▶ _TASK GOAL_: What appears from the first line of the data below through the line containing "1568x597 pixels.", both included, should be copied exactly, and nothing else.

(Source data)
====================

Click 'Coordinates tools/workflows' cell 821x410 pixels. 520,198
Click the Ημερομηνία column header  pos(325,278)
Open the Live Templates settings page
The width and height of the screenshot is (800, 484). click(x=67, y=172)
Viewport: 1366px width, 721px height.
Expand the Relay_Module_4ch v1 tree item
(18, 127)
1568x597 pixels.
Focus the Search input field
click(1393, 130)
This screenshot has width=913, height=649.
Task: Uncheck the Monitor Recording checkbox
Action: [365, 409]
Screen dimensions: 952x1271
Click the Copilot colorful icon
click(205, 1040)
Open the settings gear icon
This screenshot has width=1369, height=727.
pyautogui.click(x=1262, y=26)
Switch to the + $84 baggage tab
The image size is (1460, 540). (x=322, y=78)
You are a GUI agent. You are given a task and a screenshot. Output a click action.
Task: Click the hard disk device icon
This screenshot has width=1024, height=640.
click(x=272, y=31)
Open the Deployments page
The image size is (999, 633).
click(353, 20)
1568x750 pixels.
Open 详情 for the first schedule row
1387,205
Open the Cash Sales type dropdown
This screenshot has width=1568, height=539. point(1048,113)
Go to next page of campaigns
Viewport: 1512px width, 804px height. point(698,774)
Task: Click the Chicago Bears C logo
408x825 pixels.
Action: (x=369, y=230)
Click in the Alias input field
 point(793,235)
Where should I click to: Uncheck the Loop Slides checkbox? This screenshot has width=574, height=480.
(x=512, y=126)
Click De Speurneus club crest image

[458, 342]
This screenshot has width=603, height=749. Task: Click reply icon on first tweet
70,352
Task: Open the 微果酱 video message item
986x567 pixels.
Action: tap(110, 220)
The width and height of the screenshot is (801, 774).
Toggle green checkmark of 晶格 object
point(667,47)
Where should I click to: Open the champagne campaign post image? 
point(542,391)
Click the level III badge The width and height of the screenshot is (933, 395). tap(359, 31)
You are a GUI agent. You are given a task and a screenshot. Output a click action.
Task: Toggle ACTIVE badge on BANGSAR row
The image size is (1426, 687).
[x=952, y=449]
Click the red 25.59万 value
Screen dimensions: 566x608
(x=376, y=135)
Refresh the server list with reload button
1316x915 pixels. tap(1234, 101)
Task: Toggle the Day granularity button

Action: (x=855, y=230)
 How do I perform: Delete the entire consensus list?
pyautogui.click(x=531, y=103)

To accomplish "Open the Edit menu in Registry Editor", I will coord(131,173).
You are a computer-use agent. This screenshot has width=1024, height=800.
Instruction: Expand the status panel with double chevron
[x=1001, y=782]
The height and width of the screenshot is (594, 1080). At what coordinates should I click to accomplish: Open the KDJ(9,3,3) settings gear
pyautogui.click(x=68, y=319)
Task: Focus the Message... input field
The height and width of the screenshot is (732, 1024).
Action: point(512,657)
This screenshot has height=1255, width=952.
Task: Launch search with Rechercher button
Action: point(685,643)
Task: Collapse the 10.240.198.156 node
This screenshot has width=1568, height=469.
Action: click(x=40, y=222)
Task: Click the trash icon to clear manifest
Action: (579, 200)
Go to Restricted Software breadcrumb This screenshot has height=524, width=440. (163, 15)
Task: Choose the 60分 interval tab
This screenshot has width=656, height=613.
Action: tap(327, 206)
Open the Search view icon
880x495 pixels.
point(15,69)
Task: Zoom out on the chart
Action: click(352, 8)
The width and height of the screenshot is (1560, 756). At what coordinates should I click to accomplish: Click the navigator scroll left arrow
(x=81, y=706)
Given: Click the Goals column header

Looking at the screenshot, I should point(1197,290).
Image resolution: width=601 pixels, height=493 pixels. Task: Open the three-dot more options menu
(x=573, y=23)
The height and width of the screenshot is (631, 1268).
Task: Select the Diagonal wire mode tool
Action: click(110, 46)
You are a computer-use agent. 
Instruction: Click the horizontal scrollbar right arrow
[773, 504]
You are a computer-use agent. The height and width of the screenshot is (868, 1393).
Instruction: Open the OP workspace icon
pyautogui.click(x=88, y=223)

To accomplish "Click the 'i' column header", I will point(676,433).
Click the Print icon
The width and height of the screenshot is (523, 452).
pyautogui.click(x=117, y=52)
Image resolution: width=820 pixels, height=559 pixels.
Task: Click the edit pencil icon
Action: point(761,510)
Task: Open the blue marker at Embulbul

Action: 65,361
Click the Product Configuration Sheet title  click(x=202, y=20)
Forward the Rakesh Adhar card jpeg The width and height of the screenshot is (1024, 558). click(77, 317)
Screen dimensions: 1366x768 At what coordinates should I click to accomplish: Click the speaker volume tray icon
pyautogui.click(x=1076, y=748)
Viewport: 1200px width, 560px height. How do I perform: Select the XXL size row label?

====================

▶ _EXERCISE SOLUTION_:
Click 'Coordinates tools/workflows' cell 821x410 pixels. 520,198
Click the Ημερομηνία column header  pos(325,278)
Open the Live Templates settings page
The width and height of the screenshot is (800, 484). click(x=67, y=172)
Viewport: 1366px width, 721px height.
Expand the Relay_Module_4ch v1 tree item
(18, 127)
1568x597 pixels.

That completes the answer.